FEMS2017 Session Chair | EAM | EMBO

Dr Csaba Pál has contributed to several related fields, including genome evolution, systems biology and microbial experimental evolution. He has demonstrated that antagonistic co-evolution with parasites has a large impact on the evolution of bacterial mutation rate (Pal et al. Nature 2007). This paper showed for the first time how biotic interactions can shape mutation rate evolution.

The Pál lab studies the problem of antibiotic resistance. By combining laboratory evolution, genome sequencing, and functional analyses, they charted the map of evolutionary trade-offs between antibiotics. They found that mutations that cause multi-drug resistance in bacteria simultaneously enhance sensitivity to many other unrelated drugs (collateral sensitivity), and they also explored the underlying molecular mechanisms. The concept of collateral sensitivity is now emerging as one of the leading concepts in antibiotic resistance research.

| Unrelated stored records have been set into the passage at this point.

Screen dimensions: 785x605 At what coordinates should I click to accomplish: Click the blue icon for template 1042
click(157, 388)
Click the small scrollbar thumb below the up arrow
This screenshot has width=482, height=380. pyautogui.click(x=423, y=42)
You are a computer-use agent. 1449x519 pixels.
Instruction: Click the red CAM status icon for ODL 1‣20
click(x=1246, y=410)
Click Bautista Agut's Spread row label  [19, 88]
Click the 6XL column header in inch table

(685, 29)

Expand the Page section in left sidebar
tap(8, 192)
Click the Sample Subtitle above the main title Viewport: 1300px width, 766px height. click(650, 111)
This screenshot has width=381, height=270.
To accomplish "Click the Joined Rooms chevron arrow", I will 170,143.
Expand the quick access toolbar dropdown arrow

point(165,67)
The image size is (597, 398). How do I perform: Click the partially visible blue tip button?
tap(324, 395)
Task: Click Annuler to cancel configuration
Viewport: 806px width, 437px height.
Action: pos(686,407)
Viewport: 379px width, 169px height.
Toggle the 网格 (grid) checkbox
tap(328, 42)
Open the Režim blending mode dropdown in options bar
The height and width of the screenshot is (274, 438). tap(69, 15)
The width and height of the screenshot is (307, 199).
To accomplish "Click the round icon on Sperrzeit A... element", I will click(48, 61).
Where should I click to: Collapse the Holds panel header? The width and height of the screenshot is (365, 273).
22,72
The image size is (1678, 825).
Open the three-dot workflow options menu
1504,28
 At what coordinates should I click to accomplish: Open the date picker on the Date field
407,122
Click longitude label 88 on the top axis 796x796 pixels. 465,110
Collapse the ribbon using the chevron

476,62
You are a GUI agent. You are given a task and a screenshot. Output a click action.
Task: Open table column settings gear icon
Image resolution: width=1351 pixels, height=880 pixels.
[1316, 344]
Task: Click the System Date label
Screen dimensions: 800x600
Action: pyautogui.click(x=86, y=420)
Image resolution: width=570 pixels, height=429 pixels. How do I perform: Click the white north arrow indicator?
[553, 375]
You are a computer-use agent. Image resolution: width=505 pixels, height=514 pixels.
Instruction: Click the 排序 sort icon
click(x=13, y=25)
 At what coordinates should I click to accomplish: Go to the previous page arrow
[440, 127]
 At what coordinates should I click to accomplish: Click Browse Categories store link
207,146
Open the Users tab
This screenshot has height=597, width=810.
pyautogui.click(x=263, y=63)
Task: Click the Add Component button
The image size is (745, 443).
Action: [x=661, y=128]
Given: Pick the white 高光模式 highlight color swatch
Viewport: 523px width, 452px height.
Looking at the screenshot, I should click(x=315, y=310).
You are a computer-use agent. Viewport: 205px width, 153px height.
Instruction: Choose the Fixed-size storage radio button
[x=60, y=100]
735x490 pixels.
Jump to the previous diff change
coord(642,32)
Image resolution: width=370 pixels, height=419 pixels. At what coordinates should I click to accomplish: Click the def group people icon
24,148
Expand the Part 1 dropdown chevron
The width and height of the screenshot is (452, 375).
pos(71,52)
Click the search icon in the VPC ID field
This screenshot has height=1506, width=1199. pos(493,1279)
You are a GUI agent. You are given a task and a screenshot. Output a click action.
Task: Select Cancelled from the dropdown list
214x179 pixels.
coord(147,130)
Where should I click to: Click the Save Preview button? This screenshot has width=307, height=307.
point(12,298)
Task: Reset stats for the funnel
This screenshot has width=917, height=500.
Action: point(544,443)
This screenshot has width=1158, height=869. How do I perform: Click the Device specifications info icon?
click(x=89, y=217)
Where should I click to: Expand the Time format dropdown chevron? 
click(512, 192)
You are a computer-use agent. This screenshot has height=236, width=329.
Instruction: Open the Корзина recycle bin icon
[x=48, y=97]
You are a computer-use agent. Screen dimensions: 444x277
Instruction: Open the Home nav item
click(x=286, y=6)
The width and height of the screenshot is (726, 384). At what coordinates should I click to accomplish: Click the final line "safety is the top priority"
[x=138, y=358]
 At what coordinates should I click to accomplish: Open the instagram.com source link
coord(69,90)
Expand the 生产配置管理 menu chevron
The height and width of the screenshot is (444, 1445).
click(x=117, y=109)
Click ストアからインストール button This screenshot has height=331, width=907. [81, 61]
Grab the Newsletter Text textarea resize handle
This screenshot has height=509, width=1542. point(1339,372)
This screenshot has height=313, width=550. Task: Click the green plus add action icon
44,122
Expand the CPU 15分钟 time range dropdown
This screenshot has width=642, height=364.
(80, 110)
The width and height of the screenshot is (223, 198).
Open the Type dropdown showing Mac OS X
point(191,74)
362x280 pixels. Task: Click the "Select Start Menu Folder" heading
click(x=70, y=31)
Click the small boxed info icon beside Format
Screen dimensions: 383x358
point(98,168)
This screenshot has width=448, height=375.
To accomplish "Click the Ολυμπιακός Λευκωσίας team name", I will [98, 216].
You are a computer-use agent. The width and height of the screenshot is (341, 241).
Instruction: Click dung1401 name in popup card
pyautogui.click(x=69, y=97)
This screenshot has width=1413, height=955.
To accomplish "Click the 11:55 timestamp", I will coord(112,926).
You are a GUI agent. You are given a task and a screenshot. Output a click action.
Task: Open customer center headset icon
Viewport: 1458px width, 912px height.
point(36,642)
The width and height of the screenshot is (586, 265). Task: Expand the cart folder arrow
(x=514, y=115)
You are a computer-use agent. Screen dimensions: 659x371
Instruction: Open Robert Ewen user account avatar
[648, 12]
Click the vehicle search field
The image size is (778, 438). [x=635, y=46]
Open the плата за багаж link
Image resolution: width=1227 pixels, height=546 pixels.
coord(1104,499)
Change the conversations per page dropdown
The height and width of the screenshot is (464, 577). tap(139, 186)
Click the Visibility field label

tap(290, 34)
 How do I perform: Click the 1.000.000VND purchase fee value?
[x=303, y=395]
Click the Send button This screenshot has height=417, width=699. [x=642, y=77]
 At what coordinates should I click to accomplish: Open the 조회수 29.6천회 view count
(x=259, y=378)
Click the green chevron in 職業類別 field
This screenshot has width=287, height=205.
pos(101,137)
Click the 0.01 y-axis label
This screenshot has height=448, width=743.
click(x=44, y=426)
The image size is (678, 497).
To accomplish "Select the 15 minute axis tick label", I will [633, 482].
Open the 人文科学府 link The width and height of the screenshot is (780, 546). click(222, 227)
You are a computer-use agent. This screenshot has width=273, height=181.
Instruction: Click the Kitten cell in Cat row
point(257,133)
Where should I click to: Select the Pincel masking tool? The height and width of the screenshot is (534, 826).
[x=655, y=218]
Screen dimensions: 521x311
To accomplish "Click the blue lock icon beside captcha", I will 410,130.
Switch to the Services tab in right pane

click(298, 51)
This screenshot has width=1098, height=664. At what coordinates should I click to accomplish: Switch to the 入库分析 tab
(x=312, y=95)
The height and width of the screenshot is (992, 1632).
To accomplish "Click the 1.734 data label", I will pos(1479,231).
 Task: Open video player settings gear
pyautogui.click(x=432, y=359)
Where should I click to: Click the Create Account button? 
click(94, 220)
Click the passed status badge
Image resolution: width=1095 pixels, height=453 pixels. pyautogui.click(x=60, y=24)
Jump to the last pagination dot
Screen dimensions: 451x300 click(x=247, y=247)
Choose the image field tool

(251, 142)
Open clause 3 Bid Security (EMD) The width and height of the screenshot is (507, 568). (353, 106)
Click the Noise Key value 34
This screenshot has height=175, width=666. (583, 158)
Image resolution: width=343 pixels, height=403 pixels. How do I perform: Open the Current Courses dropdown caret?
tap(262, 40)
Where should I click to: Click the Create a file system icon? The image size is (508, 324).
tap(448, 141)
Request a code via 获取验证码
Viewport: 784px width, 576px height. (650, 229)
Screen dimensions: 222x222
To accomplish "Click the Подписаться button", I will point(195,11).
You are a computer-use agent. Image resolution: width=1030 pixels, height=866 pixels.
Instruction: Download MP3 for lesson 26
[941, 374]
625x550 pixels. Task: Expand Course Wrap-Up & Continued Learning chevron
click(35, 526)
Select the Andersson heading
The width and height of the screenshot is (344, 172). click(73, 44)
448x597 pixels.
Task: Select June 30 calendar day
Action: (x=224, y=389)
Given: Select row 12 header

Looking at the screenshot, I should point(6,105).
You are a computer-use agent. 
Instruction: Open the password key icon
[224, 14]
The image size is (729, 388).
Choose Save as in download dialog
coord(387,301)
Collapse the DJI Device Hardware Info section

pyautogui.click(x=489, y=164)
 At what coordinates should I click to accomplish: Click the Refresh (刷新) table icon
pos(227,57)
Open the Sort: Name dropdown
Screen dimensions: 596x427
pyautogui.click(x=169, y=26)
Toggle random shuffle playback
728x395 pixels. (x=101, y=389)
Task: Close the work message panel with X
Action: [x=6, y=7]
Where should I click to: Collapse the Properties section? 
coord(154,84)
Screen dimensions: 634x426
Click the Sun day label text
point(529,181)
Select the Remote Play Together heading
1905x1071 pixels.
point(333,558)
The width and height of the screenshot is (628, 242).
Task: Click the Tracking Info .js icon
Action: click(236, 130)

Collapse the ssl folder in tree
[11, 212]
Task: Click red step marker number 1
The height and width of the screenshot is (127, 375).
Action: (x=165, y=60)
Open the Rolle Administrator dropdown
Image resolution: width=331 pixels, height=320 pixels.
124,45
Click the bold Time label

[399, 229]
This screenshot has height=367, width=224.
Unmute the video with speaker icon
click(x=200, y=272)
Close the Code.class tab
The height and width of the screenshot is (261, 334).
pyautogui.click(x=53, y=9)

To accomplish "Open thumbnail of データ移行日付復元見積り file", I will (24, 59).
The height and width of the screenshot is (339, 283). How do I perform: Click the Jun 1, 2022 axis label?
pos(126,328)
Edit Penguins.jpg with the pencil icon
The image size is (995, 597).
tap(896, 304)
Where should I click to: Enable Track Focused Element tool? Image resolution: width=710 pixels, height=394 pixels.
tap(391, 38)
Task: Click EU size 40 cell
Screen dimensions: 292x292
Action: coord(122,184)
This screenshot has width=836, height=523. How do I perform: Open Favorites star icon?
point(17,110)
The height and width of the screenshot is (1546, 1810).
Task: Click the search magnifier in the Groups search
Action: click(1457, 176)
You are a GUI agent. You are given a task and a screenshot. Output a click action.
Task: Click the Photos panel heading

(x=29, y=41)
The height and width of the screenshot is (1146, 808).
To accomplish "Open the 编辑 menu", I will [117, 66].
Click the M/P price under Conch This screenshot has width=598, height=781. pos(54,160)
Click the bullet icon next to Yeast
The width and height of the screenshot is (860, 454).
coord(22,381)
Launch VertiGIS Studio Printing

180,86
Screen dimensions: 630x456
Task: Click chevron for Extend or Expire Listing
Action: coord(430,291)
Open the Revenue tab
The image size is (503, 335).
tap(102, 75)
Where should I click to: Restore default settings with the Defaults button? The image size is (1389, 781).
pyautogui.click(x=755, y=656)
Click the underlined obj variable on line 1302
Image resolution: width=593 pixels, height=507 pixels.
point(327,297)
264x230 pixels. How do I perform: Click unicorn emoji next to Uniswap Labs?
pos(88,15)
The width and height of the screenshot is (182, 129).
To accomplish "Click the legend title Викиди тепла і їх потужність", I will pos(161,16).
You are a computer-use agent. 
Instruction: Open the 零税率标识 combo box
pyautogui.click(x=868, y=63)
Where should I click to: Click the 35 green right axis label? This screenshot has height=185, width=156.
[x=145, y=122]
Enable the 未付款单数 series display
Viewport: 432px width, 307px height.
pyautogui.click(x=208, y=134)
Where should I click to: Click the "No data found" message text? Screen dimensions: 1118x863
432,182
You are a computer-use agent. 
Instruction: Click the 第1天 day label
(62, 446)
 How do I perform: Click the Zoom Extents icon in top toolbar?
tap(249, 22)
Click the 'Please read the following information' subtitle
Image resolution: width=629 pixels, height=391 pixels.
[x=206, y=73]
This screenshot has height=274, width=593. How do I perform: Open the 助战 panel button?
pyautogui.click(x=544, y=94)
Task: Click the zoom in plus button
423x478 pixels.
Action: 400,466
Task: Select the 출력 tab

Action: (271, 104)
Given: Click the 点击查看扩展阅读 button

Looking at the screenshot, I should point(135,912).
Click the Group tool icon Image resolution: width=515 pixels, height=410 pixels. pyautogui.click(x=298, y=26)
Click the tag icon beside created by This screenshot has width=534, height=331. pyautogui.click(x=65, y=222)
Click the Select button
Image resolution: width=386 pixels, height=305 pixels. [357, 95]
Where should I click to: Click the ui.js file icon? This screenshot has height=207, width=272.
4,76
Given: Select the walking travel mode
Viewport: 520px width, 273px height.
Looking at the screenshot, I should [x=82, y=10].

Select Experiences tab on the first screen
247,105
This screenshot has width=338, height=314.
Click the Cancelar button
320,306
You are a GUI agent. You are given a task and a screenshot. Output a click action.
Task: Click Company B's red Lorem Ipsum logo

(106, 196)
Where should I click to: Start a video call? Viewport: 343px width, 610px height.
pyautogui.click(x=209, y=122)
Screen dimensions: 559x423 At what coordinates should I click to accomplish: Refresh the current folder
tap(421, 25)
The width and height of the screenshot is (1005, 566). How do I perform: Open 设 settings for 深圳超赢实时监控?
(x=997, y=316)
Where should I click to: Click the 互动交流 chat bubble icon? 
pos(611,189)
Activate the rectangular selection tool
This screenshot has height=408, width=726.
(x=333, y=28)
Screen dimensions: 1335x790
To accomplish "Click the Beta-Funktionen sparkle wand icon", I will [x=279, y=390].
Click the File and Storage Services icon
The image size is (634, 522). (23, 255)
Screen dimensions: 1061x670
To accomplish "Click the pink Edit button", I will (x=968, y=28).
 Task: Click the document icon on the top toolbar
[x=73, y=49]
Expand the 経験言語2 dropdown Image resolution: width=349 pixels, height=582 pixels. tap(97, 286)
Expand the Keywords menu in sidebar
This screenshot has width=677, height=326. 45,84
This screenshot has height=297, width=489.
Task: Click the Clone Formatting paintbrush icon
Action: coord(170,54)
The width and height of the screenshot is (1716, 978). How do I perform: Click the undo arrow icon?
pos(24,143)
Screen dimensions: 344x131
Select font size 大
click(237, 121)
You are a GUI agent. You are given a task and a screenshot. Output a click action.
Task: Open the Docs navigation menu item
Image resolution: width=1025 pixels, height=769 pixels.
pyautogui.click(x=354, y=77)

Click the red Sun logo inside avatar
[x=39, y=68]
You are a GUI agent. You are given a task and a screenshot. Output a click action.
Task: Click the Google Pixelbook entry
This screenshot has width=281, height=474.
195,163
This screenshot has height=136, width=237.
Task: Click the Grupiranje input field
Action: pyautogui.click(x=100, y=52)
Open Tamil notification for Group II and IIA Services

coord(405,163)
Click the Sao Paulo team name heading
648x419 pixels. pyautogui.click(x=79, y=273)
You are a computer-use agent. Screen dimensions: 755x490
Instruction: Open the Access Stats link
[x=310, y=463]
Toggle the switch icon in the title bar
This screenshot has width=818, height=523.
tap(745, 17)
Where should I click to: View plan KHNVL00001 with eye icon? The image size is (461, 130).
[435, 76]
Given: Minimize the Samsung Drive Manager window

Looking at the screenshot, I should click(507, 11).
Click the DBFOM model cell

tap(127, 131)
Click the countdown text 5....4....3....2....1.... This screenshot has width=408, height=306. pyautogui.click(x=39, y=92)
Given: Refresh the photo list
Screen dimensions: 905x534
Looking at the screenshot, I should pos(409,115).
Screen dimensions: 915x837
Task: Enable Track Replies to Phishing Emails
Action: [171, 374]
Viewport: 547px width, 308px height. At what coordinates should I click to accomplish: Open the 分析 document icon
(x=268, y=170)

Finally, Csaba is an advocate of the emerging field of evolutionary genome engineering. These technologies enable the modification of specific genomic locations in a directed and combinatorial manner, and allow studying central evolutionary issues in which natural genetic variation is limited or biased. However, current tools have been optimized for a few laboratory model strains, leading to the accumulation of numerous undesired, off-target modifications and demand extensive modification of the host genome prior to large-scale editing. The Pál lab presented a simple, all-in-one solution (Nyerges et al. PNAS 2016). The method is unique as it allows systematic comparison of mutational effects and epistasis across a wide range of bacterial species.